[Start of Attachment]

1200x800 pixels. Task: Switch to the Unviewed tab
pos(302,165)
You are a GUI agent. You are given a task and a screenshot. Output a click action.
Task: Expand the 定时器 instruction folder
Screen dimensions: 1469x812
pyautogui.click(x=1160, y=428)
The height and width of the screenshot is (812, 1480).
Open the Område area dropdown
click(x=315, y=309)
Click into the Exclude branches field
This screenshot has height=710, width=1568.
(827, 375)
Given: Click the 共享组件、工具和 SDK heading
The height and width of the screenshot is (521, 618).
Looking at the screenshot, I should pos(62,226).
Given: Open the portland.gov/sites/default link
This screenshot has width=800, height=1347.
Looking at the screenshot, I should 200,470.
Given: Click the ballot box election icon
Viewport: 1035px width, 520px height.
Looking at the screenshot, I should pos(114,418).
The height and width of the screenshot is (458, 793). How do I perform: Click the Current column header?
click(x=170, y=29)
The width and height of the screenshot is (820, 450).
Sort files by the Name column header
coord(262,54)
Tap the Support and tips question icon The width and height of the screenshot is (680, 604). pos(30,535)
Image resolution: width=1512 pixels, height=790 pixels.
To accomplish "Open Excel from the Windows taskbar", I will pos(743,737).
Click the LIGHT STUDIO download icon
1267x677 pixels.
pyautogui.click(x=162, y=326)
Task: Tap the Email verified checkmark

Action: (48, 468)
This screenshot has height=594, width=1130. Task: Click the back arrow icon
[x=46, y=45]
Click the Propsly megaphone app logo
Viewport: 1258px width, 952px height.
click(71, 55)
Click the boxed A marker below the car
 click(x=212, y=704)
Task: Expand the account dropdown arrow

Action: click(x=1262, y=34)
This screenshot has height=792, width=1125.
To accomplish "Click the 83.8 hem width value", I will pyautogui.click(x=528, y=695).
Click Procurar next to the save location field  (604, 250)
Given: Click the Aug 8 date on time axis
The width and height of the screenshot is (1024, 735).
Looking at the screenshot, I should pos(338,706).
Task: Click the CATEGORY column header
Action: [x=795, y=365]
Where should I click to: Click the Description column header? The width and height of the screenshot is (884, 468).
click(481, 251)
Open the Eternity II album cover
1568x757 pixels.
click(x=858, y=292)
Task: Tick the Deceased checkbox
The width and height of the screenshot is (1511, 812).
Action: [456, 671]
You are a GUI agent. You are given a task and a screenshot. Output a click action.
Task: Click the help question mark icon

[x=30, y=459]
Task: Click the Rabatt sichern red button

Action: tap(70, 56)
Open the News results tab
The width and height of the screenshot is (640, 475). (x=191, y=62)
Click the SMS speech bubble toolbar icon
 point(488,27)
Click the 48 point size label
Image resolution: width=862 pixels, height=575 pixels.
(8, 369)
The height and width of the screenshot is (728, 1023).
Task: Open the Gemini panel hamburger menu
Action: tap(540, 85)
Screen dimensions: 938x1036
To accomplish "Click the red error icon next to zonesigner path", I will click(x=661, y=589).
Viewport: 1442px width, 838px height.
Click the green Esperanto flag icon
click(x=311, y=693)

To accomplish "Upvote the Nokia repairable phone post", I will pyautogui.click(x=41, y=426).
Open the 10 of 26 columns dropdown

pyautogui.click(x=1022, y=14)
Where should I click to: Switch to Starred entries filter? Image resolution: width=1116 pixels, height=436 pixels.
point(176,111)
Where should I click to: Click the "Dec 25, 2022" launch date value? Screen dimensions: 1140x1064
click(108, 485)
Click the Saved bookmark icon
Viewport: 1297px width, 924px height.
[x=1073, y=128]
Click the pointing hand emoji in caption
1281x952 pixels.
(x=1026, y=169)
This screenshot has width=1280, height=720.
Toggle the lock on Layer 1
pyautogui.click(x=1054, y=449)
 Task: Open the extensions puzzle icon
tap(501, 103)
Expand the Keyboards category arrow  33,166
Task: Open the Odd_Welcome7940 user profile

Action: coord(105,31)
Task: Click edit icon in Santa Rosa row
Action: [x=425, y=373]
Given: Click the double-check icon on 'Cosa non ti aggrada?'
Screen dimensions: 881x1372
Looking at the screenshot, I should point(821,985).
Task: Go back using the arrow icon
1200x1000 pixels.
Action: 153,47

[End of Attachment]

__WORK TASK__: The answer should be an exact copy of the data.

__RESPONSE FOR THIS EXERCISE__:
1200x800 pixels. Task: Switch to the Unviewed tab
pos(302,165)
You are a GUI agent. You are given a task and a screenshot. Output a click action.
Task: Expand the 定时器 instruction folder
Screen dimensions: 1469x812
pyautogui.click(x=1160, y=428)
The height and width of the screenshot is (812, 1480).
Open the Område area dropdown
click(x=315, y=309)
Click into the Exclude branches field
This screenshot has height=710, width=1568.
(827, 375)
Given: Click the 共享组件、工具和 SDK heading
The height and width of the screenshot is (521, 618).
Looking at the screenshot, I should pos(62,226).
Given: Open the portland.gov/sites/default link
This screenshot has width=800, height=1347.
Looking at the screenshot, I should 200,470.
Given: Click the ballot box election icon
Viewport: 1035px width, 520px height.
Looking at the screenshot, I should pos(114,418).
The height and width of the screenshot is (458, 793). How do I perform: Click the Current column header?
click(x=170, y=29)
The width and height of the screenshot is (820, 450).
Sort files by the Name column header
coord(262,54)
Tap the Support and tips question icon The width and height of the screenshot is (680, 604). pos(30,535)
Image resolution: width=1512 pixels, height=790 pixels.
To accomplish "Open Excel from the Windows taskbar", I will pos(743,737).
Click the LIGHT STUDIO download icon
1267x677 pixels.
pyautogui.click(x=162, y=326)
Task: Tap the Email verified checkmark

Action: (48, 468)
This screenshot has height=594, width=1130. Task: Click the back arrow icon
[x=46, y=45]
Click the Propsly megaphone app logo
Viewport: 1258px width, 952px height.
click(71, 55)
Click the boxed A marker below the car
 click(x=212, y=704)
Task: Expand the account dropdown arrow

Action: click(x=1262, y=34)
This screenshot has height=792, width=1125.
To accomplish "Click the 83.8 hem width value", I will pyautogui.click(x=528, y=695).
Click Procurar next to the save location field  (604, 250)
Given: Click the Aug 8 date on time axis
The width and height of the screenshot is (1024, 735).
Looking at the screenshot, I should pos(338,706).
Task: Click the CATEGORY column header
Action: [x=795, y=365]
Where should I click to: Click the Description column header? The width and height of the screenshot is (884, 468).
click(481, 251)
Open the Eternity II album cover
1568x757 pixels.
click(x=858, y=292)
Task: Tick the Deceased checkbox
The width and height of the screenshot is (1511, 812).
Action: [456, 671]
You are a GUI agent. You are given a task and a screenshot. Output a click action.
Task: Click the help question mark icon

[x=30, y=459]
Task: Click the Rabatt sichern red button

Action: tap(70, 56)
Open the News results tab
The width and height of the screenshot is (640, 475). (x=191, y=62)
Click the SMS speech bubble toolbar icon
 point(488,27)
Click the 48 point size label
Image resolution: width=862 pixels, height=575 pixels.
(8, 369)
The height and width of the screenshot is (728, 1023).
Task: Open the Gemini panel hamburger menu
Action: tap(540, 85)
Screen dimensions: 938x1036
To accomplish "Click the red error icon next to zonesigner path", I will click(x=661, y=589).
Viewport: 1442px width, 838px height.
Click the green Esperanto flag icon
click(x=311, y=693)

To accomplish "Upvote the Nokia repairable phone post", I will pyautogui.click(x=41, y=426).
Open the 10 of 26 columns dropdown

pyautogui.click(x=1022, y=14)
Where should I click to: Switch to Starred entries filter? Image resolution: width=1116 pixels, height=436 pixels.
point(176,111)
Where should I click to: Click the "Dec 25, 2022" launch date value? Screen dimensions: 1140x1064
click(108, 485)
Click the Saved bookmark icon
Viewport: 1297px width, 924px height.
[x=1073, y=128]
Click the pointing hand emoji in caption
1281x952 pixels.
(x=1026, y=169)
This screenshot has width=1280, height=720.
Toggle the lock on Layer 1
pyautogui.click(x=1054, y=449)
 Task: Open the extensions puzzle icon
tap(501, 103)
Expand the Keyboards category arrow  33,166
Task: Open the Odd_Welcome7940 user profile

Action: coord(105,31)
Task: Click edit icon in Santa Rosa row
Action: [x=425, y=373]
Given: Click the double-check icon on 'Cosa non ti aggrada?'
Screen dimensions: 881x1372
Looking at the screenshot, I should point(821,985).
Task: Go back using the arrow icon
1200x1000 pixels.
Action: 153,47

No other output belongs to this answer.